## [What you have to do]
Copy each line of the records below exactly as it appears, and leave the pictures out of your answer.

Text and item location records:
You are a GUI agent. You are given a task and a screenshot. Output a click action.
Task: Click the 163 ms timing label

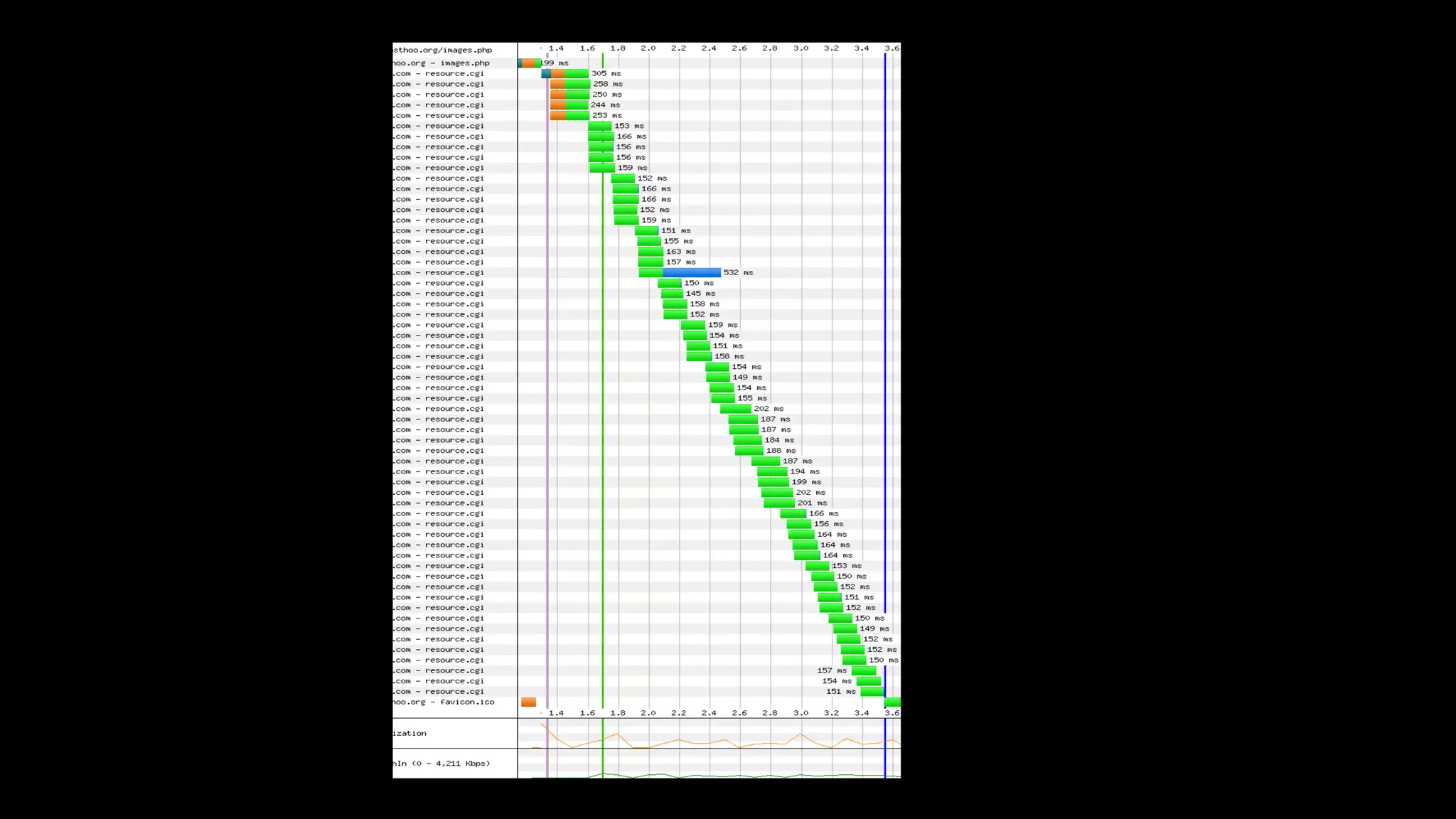tap(680, 252)
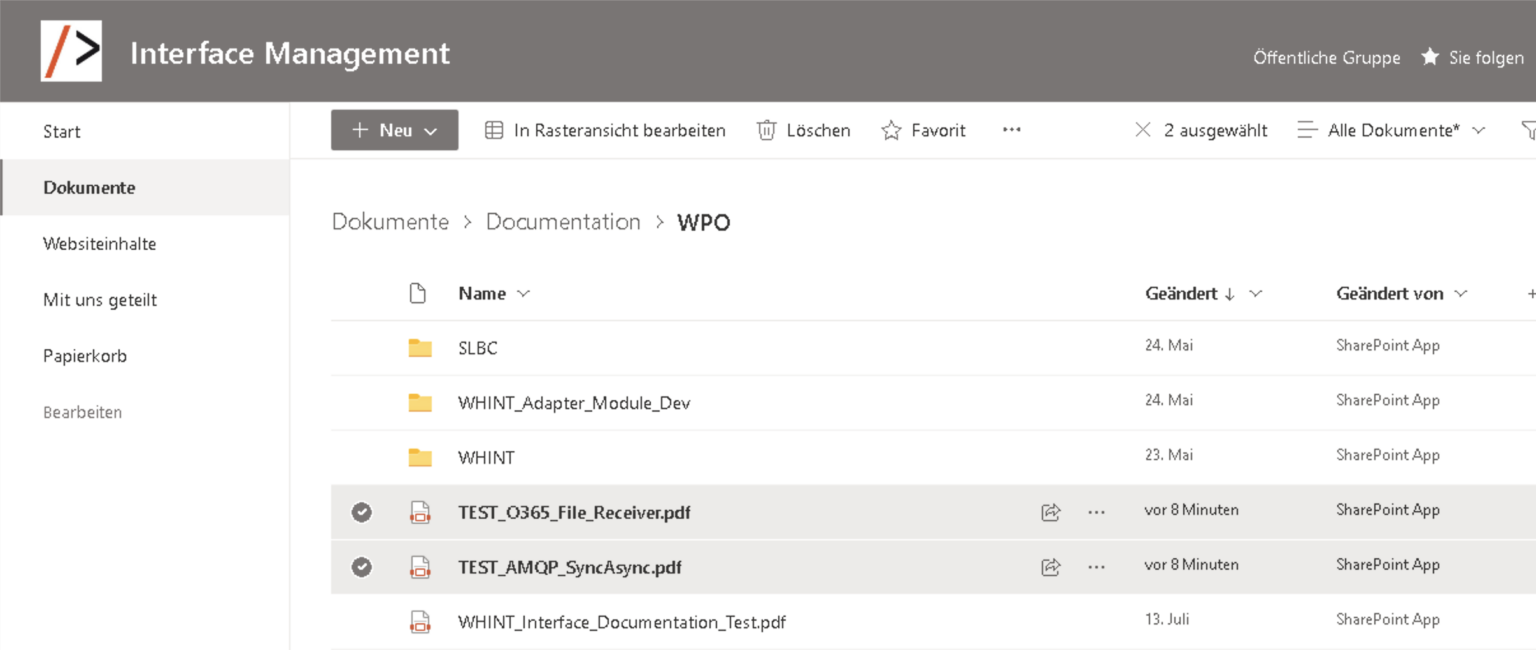
Task: Share TEST_O365_File_Receiver.pdf via its share icon
Action: 1050,512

## [Output]
You are a GUI agent. You are given a task and a screenshot. Output a click action.
Task: Click the 163 ms timing label

tap(680, 252)
Task: Share TEST_O365_File_Receiver.pdf via its share icon
Action: 1050,512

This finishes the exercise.